LAHORE: Pakistan Businesses Forum (PBF) has said that small and medium enterprises (SMEs) have proved to be the engine of successful economy. In Japan, South Korea, Taiwan and India this sector is fully supported by financial institutions but in Pakistan 'this sector is largely ignored even in ongoing pandemic.
PBF President Sahibzada Mian Usman Zulfiqar said SMEs are important as they are an efficient vehicle for transferring the fruits of growth to different economic sectors.
They also provide export goods and at times provide valuable inputs to large exporting organizations.
Despite these facts, over the past 70 years, this economic segment has been largely ignored by the policy-makers.
According to a recent study SMEs holds a minimal share of the banking credit portfolio while the major chunk goes to corporate sector.
Usman further said "availability of banking credit serves as a blood line for any business and credit flow in Pakistan is biased in favour of large corporate firms"
Due to this disparity, the gap between the rich and the poor has widened beyond imagination and Small firms have vanished.

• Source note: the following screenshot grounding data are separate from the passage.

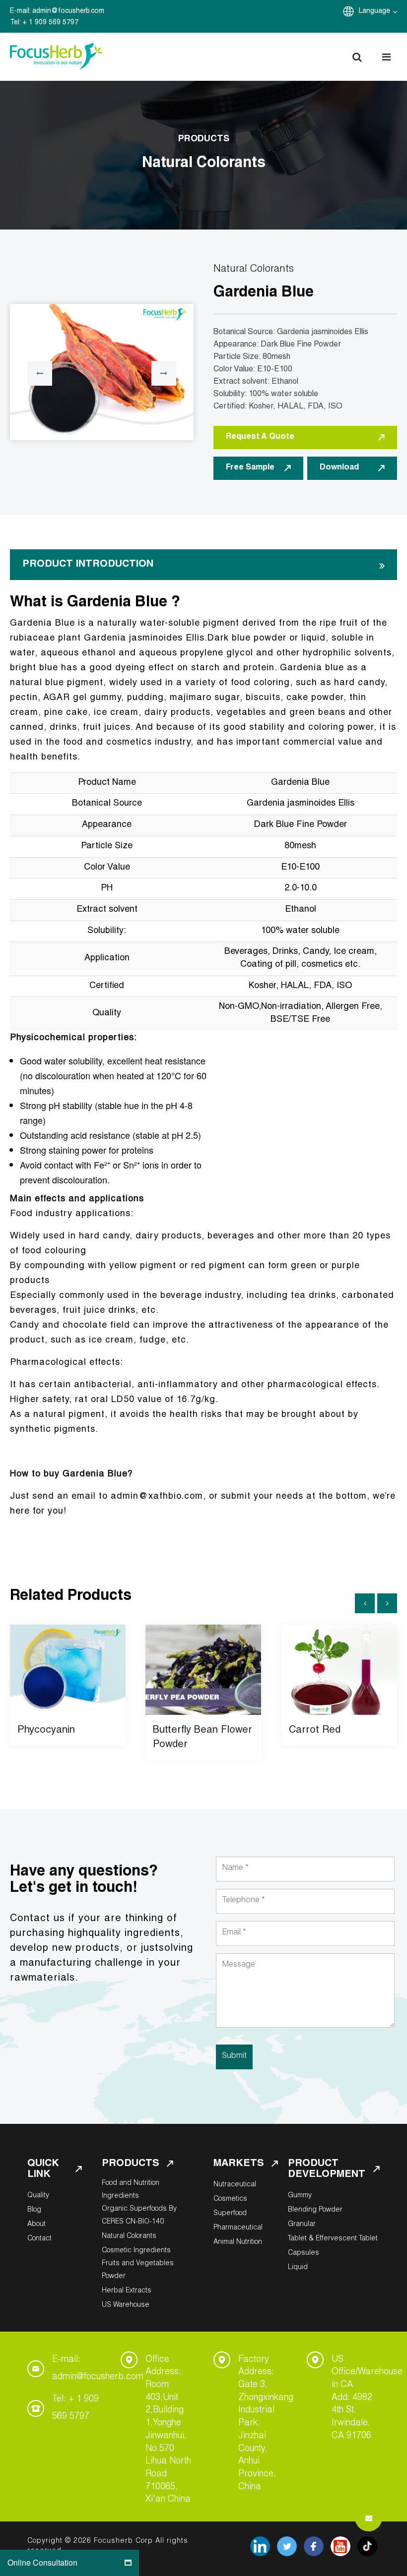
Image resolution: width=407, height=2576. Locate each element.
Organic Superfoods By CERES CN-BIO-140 (139, 2215)
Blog (34, 2210)
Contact (39, 2238)
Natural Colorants (129, 2236)
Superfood (230, 2213)
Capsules (303, 2253)
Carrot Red (314, 1731)
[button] (357, 57)
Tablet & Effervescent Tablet (333, 2238)
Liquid (298, 2267)
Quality (38, 2195)
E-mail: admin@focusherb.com (97, 2368)
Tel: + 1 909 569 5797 (75, 2408)
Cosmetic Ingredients (136, 2250)
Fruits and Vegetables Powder (138, 2270)
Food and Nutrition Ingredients (130, 2190)
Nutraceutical (234, 2184)
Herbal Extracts (126, 2290)
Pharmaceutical (238, 2228)
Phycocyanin (46, 1731)
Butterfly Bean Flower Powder (202, 1738)
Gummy (300, 2195)
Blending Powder (315, 2210)
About (36, 2224)
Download (339, 468)
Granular (302, 2224)
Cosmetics (230, 2199)
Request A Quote (260, 437)
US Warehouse (125, 2305)
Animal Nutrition (237, 2242)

In this regard the recent State Bank of Pakistan's (SBP) Refinance Scheme for Small Businesses in the light of COVID-19 has so far failed to take off as the commercial banks are not designed and fully equipped to provide credit line to Small and Medium Enterprises (SMEs).

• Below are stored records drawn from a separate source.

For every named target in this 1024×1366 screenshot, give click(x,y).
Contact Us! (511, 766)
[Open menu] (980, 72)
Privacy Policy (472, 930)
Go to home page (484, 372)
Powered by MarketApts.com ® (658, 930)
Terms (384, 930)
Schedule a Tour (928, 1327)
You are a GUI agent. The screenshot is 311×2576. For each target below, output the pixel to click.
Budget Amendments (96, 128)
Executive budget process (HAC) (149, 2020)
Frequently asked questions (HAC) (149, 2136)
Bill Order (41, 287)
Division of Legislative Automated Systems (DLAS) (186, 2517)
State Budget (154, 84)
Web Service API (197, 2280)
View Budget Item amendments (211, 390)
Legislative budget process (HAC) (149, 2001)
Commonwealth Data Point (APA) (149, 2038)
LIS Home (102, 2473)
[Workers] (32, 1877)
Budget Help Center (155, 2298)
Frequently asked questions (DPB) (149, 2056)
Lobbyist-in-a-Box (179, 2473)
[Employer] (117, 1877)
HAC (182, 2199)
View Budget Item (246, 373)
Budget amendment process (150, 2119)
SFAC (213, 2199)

One of the major reasons SBP's Refinance Scheme for Small Businesses is failing to take off because our banks and their staff have never focused on credit support for SMEs. The banks are still reluctant to go ahead at the desired pace despite the fact that the Ministry of Finance placed cost sharing mechanism with the SBP for providing Rs30 billion subsidy to banks for absorbing the first 40 percent default cases out of this scheme to protect jobs after the COVID-19 pandemic.